> _给定文本_:
==================================================

为此,他给这本新书起了个有趣的副标题:一本非信徒的宗教使用手册。
上电视、办学校、造房子
不少人常议论德波顿的名字:中间那个de带有贵族味,但他的姓Botton因发音近似英文臀部(Bottom)而显得十分滑稽。
从瑞士银行家父亲那儿继承两亿英镑信托基金的德波顿,是无需为钱发愁的幸运儿。眼红而不怀好意的人,顺势讥讽他身上有股欧洲特权阶级的臭味。
德波顿1969年生于瑞士,8岁被送到伦敦念书,18岁入剑桥大学,专业是政治思想史,后又读了个哲学硕士。
他说自己大学时代只有两样追求:爱情和创作,前者的失败促成了后者的成功。
大学期间,他对学校课程毫无兴趣,时间都花在图书馆和学校附近的一家书店在那里,父母为他开了个账户,任他无所顾忌地买书。他博览群书,和古今圣贤神交,渐渐找到自己的创作模式。
《爱情笔记》中,他用哲思片断而非小说语言详述一段情缘的全过程,将两性在交往中的种种细节上升至哲学层面的思考,字里行间,处处机锋。小说中还引入一本正经的概率计算,证明售票机将他和她这天安排在同一趟航班相邻而坐的概率为1/5840.82。
提及由这部小说改编的电影《我的前5位女友》,他有些着急:哦,那电影糟透了!我希望没人看过它!我喜欢电影,但很奇怪,我不愿把书拍成电影,就像米兰昆德拉说的,作家应该写出那些没法拍成电影的作品,如果你的书读来像一部电影,那就该是一部电影。

==================================================

> _给定记录_:
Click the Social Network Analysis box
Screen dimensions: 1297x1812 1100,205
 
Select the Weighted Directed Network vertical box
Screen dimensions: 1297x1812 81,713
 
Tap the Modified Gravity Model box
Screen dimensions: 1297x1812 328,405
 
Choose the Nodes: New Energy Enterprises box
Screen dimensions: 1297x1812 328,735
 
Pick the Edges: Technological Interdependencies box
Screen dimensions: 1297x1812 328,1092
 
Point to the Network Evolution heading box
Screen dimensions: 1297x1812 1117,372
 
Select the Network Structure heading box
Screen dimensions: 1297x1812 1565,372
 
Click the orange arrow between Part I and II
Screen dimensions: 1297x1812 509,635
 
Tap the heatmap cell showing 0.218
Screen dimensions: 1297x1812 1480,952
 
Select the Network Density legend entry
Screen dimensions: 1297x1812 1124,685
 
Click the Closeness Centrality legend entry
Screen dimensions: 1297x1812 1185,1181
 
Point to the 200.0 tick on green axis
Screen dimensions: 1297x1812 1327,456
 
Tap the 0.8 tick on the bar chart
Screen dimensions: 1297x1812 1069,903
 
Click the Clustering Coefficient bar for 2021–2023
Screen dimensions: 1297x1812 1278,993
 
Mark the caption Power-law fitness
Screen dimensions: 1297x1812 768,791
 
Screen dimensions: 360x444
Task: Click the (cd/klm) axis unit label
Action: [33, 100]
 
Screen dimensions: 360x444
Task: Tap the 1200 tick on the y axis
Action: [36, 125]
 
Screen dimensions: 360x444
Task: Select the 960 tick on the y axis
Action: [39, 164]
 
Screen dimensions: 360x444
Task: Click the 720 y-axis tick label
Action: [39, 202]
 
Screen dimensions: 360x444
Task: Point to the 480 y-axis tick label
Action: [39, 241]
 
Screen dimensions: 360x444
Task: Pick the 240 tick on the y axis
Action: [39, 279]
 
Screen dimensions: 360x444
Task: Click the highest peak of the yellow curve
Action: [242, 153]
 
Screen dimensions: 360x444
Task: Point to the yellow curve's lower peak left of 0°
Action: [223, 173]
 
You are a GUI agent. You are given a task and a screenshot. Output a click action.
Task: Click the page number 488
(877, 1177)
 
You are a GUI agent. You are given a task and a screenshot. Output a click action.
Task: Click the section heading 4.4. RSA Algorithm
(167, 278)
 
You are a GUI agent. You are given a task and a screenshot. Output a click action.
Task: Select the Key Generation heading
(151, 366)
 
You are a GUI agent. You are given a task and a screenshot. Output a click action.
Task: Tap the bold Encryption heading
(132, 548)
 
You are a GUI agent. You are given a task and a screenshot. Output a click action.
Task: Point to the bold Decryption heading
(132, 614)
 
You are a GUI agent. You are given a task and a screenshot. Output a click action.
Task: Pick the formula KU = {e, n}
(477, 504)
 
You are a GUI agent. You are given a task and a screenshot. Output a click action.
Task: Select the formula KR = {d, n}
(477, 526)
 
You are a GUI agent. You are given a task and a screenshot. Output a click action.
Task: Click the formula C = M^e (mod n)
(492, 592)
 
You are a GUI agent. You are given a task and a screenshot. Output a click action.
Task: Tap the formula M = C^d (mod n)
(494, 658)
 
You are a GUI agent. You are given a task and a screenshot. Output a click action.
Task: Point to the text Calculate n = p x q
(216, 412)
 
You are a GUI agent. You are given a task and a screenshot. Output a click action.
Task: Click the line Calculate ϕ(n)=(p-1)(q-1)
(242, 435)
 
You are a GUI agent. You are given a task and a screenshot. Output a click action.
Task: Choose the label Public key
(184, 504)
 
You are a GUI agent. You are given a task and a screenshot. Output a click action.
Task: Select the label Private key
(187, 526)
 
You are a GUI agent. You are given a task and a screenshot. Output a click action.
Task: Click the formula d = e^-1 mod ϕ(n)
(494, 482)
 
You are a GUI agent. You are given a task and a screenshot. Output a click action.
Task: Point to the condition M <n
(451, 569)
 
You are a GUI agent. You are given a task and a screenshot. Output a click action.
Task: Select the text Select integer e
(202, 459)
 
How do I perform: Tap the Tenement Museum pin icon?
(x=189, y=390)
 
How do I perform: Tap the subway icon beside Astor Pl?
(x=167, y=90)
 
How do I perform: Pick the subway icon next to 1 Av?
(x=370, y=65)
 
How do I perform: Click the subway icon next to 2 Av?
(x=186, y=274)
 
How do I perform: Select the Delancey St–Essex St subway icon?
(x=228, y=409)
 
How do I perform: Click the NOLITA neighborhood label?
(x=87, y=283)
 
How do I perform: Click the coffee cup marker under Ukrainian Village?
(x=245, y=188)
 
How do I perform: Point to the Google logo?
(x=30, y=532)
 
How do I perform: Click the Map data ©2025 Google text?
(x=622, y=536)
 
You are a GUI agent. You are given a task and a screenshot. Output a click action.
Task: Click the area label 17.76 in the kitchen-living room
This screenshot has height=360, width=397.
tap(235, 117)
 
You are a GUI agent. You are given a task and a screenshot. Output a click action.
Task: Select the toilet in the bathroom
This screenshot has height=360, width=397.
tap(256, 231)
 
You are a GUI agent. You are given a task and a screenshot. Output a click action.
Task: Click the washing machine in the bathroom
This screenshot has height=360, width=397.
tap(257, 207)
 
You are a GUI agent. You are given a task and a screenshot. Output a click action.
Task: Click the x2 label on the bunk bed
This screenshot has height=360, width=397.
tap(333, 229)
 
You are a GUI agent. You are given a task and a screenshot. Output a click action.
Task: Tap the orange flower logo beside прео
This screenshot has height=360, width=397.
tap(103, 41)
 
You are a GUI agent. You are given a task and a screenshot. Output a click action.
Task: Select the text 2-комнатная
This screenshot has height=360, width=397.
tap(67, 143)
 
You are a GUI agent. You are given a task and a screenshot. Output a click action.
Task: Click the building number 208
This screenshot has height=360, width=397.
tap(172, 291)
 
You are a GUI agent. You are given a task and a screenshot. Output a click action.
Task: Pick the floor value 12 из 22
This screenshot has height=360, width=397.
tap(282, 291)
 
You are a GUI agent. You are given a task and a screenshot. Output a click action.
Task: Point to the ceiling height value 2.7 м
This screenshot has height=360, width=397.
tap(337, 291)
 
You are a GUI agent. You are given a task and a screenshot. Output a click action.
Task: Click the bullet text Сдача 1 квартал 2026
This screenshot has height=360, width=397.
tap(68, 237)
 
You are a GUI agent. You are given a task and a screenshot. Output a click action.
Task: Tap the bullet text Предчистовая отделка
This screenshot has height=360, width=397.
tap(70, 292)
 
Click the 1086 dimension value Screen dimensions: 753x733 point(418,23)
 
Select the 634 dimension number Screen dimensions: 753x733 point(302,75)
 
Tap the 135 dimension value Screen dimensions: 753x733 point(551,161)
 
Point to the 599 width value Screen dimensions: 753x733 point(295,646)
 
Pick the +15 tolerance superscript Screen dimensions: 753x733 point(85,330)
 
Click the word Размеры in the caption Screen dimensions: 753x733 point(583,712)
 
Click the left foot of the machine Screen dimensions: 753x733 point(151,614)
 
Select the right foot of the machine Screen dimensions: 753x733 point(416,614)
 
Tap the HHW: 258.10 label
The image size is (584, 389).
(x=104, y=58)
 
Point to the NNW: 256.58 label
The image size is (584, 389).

==================================================

请从介绍德波顿的这篇文章最后一句之后接着往下写。

与很多作家对新媒体的抗拒与狐疑不同,德波顿会主动拥抱各种媒介,身为作家,写作前你已是个有想法的人了,应该利用各种渠道与他人分享:Twitter、Facebook,这些尝试都是有趣的经验,为什么不呢?
他还与电视台合作,编写、主持各种专题片。书本是种安静的载体,即使你卖出很多书,它们依然不是大众媒体,如果你想换种方法改变些什么,可能上电视更好。当我写完《幸福的建筑》,它并没对当前建筑产生影响,因此我开始活着的建筑(LivingArchitecture)项目。另外,我还创办了生活学校(SchoolofLife),因为当前的教育系统没有真正教会人们生活所需的技能。
在书里,德波顿曾拈出普鲁斯特别太快的智慧秘钥,但生活中的他,语速奇快,工作效率极高。几个月前,他还专注于活着的建筑项目,近几周便抽身出来宣传新作《宗教之于无神论者》。采访当天上午,他给政府部门开讲座,午餐时间和年轻人交流,下午采访前的10分钟,他还在忙一个电话,几天后又要飞赴澳大利亚
写书、演讲、上电视、办学校、造房子他享受这种多元角色。当这边一件事变得糟糕时,我可以抽身出来忙别的。例如建筑,我通常投入一段时间后就溜出来,拜拜,明年再会,然后忙我的书。当然,写书也很慢,但每天做一点,让你感觉生活在前进。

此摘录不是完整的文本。